When I first heard the lead single from the album, “With Or Without You”, I looked at my radio and said, “What the fuck is this? Where is the angry protest of ‘New Year’s Day’ and ‘Sunday Bloody Sunday’? Where was the shitty production of their earlier work?” It was soft…it was a song about unrequited LOVE?
WTF?!?!?! U2 doesn’t write love songs!
Then said to myself, “Well, I guess they do now”. I felt that was the end of the band. I became that fairweather fan of a band. You know the one that walked around saying, “they suck now that they went commercial”.
I refused to buy the album…nope, U2 was now not one of the bands I wanted to call cool.
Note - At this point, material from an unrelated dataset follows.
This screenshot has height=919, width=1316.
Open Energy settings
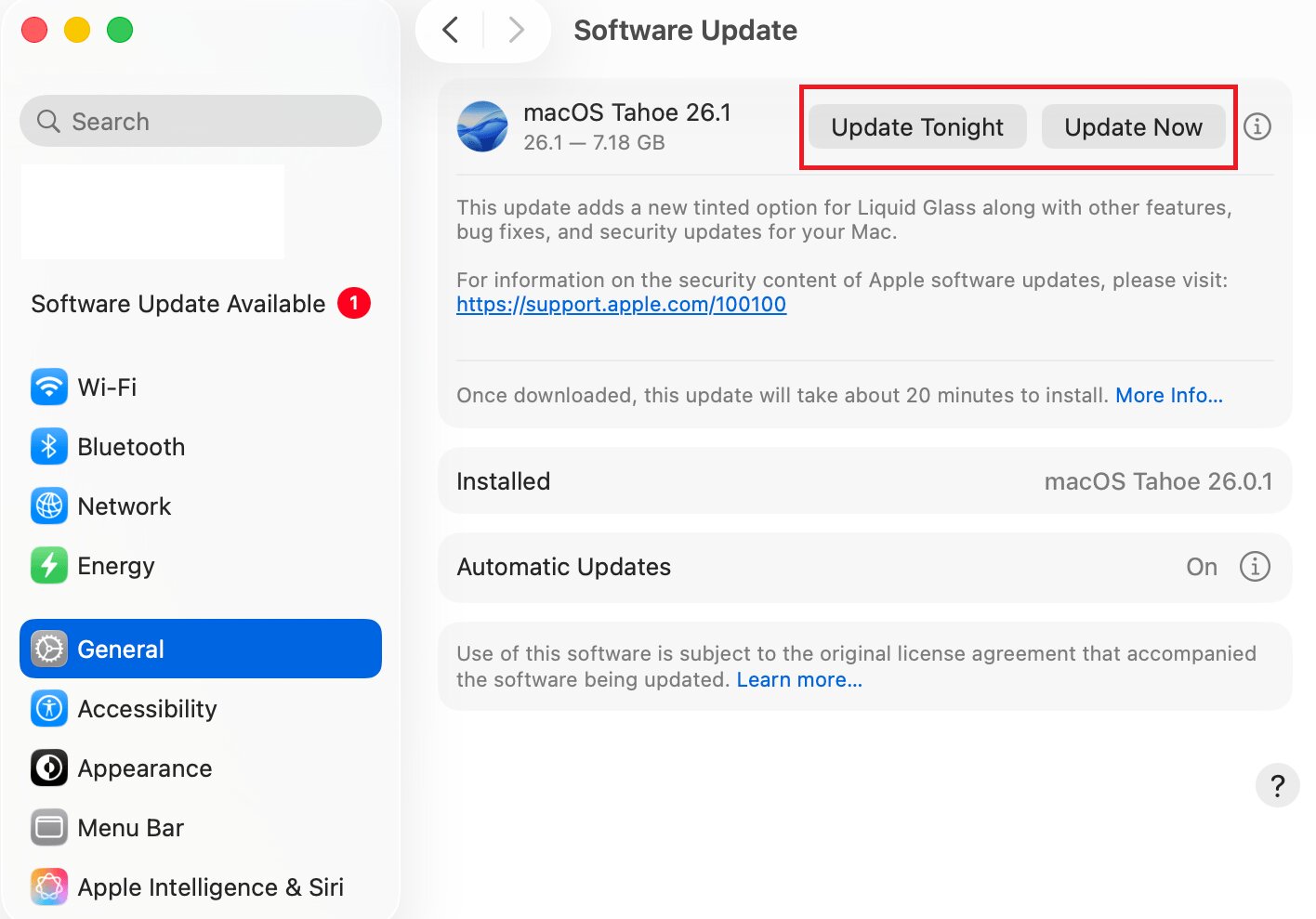(x=116, y=565)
Then came “I Still Haven’t Found What I Am Looking For”. OK, this wasn’t about love, it was more about confusion of spirituality. Something I was struggling with, while going to a parochial high school. But it was still lame, compared to their other stuff, though it had that “Unforgettable Fire” and “Bad” vibe. So it was OK. (though I find it funny that The Edge didn’t like it at first, at first and called it something akin to “Eye Of The Tiger”). Lyrically, this song resonated with me, but, again, it was moving up the Top 40 chart and I was having none of it.
“Where The Streets Have No Names” was another one that hit me with lyrics, personally and it had that social topic that I loved on “War” and “Boy” but it was still to slick and I hated that part of it.
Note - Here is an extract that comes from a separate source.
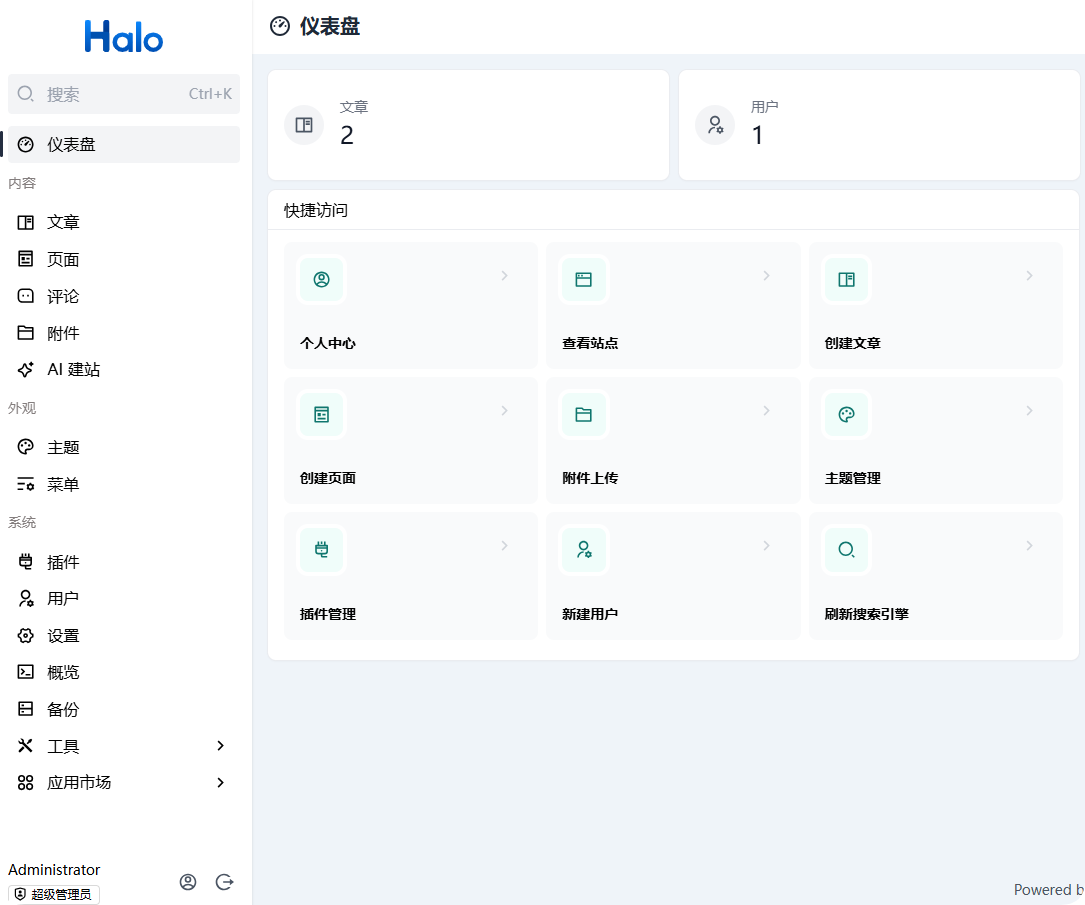This screenshot has width=1085, height=905.
Task: Click the page icon in 创建页面 card
Action: click(x=322, y=415)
But then I heard “Bullet The Blue Sky” on a Rock station I used to listen to ALOT in Dallas, TX. And I said, “THIS is the U2 I know and enjoy”. The song was hard (for U2 standards).
The drums hit hard, (Led Zeppelin fans, forgive me) like “When The Levee Breaks”.
The bass had this “I’m wearing Doc Martins and I am going to kick your ass” feel.
The guitar evoked emotion with a Jimi Hendrix vibe.
Bono was singing in the same tone he did on earlier albums. He had anger, he had angst, he had emotion. It all felt so real. I could feel it.
All because of this song, I bought the album.
I then became the guy who appreciated the non-Top 40 songs more than the “hits”. “Running To Stand Still”, “Red Mining Town” and “Mothers of the Disappeared”, harkened back to the band’s earlier albums.
So basically, I listen to the album from tracks 4 through 11.
No disrespect to the first 3 songs on the album, I get it, you have to have hits to grow your fanbase. No one ever got into the music business to be poor and anonymous. God knows, they became one of the biggest bands in the world after The Joshua Tree and I can’t hate that.
In the end, The Joshua Tree does mark their explosion into the mainstream, but as most music does, it projects you to a time in your life that you remember…for good for bad.
This one reminds me of better times…mostly.